Biden administration to ask high court to take up student debt plan

Loan payments scheduled to restart in January

By COLLIN BINKLEY, Associated Press
Published: November 17, 2022, 4:31pm

WASHINGTON — The Biden administration plans to ask the Supreme Court to reinstate the president’s student debt cancellation plan, according to a Thursday legal filing warning that Americans will face financial strain if the plan remains stalled in court when loan payments are scheduled to restart in January.

The Justice Department is fighting to keep Biden’s plan alive after it was halted by two federal courts in recent weeks. The agency is asking for quick action to block both rulings and allow the plan to take effect even as it plays out in the nation’s courts.

In a legal filing Thursday, the administration announced plans to appeal one of those rulings, by a federal appeals court in St. Louis, to the nation’s highest court. And it says it’s prepared to appeal the other case if needed.

The White House has said it will prevail, but even some supporters of the plan worry about its chances before a conservative Supreme Court that has scaled back Biden’s authority in other ways, including in a June decision curbing the Environmental Protection Agency’s ability to limit power plan emissions.
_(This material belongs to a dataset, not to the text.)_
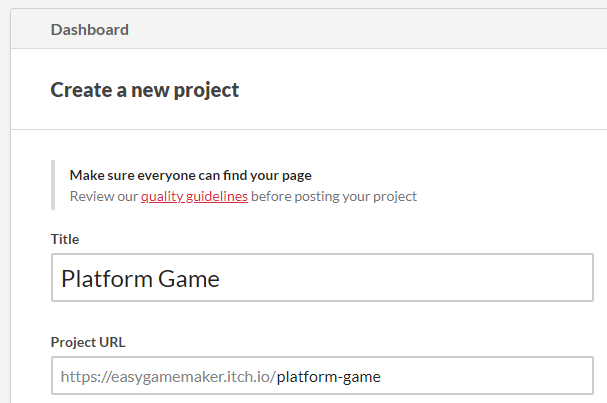
Task: Click the "before posting your project" text
Action: (x=334, y=196)
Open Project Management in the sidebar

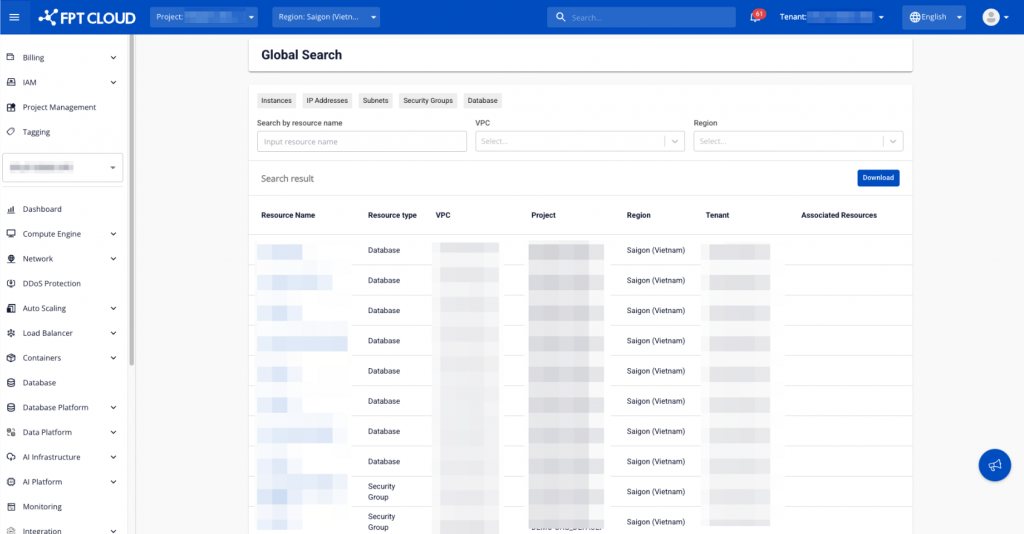click(x=59, y=107)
Biden’s plan promises $10,000 in federal student debt forgiveness to those with incomes of less than $125,000, or households earning less than $250,000. Pell Grant recipients, who typically demonstrate more financial need, are eligible for an additional $10,000 in relief.

Keeping the debt relief on hold would leave the government with an “unnecessarily perilous choice,” the administration argued in its filing. If it restarts student loan payments as planned on Jan. 1, millions of Americans will get billed for debt that was promised to be canceled. But if the government extends the payment pause, it will cost billions of dollars in lost revenue.

It builds on arguments the administration made in other filings this week, warning that many Americans won’t be able to pay their student debt bills in January if the cancellation plan remains halted.

For typical borrowers, monthly payments would be $200 to $300 higher than they would be if Biden’s plan goes through, the Education Department said. The strain could lead to soaring default rates, which have increased by an average of twentyfold in the wake of other natural disasters.

“We anticipate there could be an historically large increase in the amount of federal student loan delinquency and defaults as a result of the COVID-19 pandemic,” Education Undersecretary James Kvaal said in a Tuesday filing. “This could result in one of the harms that the one-time student loan debt relief program was intended to avoid.”

In its latest filing, the Justice Department asks an appeals court to lift a decision from U.S. District Court Judge Mark Pittman striking down Biden’s plan. Pittman, who was appointed by former President Donald Trump, ruled last week that Biden’s plan oversteps his authority and usurps Congress’ powers to make laws.